Megan Whalen Turner (born November 21, 1965) is an American writer of fantasy fiction for young adults. She is best known for her novel The Thief and its five sequels. In 1997, The Thief was named a Newbery Honor book.

Early life

Turner received her BA with honors in English language and literature from the University of Chicago in 1987. Before becoming an author, she worked as a children's book buyer for bookstores in Chicago and Washington D.C.

Career
Turner began writing a collection of short fantasy stories after moving to California in 1989. She published the stories as Instead of Three Wishes: Magical Short Stories in 1995.

Turner is best known for her series of young adult novels primarily revolving around a character named Eugenides. Turner has no official name for the series herself, sometimes referring to it as "The Geniad", but fans have coined it The Queen's Thief. The first book in the series, The Thief, won a Newbery Honor award.  The subsequent books in the series are The Queen of Attolia, The King of Attolia, A Conspiracy of Kings, Thick as Thieves, and Return of the Thief.

Turner was the 2013 Literary Guest of Honor and Keynote Speaker at the Life, the Universe, & Everything professional science fiction and fantasy arts symposium.

In July 2018, Turner announced the March 2019 publication date of Return of the Thief. This was first pushed back to spring 2020 before the book was published on October 6, 2020, concluding the series.

○ ○ ○ ○ ○

DO THIS:
Please continue the biography of Megan Whalen Turner above, picking up right after its final sentence.

DATA:
○ ○ ○ ○ ○

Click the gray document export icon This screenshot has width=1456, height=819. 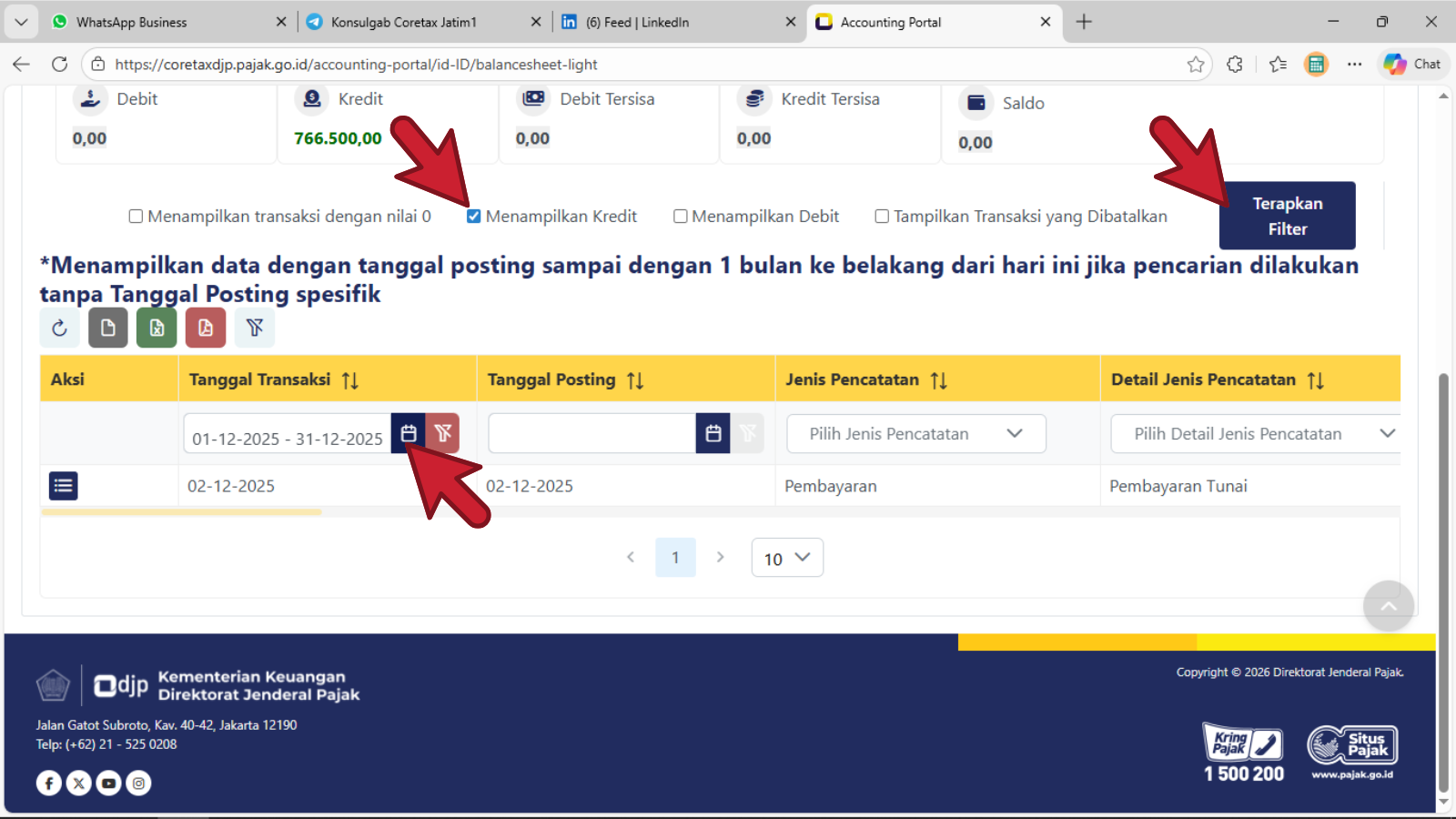point(108,329)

○ ○ ○ ○ ○

ANSWER:
Her additional work includes a short story collection titled Instead of Three Wishes, and a short story, "The Baby in the Night Deposit Box", published in a collection called Firebirds, edited by Sharyn November. "The Baby in the Night Deposit Box" was selected for The Year's Best Fantasy and Horror. She has also written six uncollected short stories — "Thief!", "Destruction", "Eddis", "Knife Dance, "Wineshop", and "Alyta's Missing Earring" — which are set in the world of The Thief.

Personal life

Her husband is the cognitive scientist Mark Turner. The couple have three sons.

Bibliography 

1995 Instead of Three Wishes: Magical Short Stories
2003 Firebirds (contribution)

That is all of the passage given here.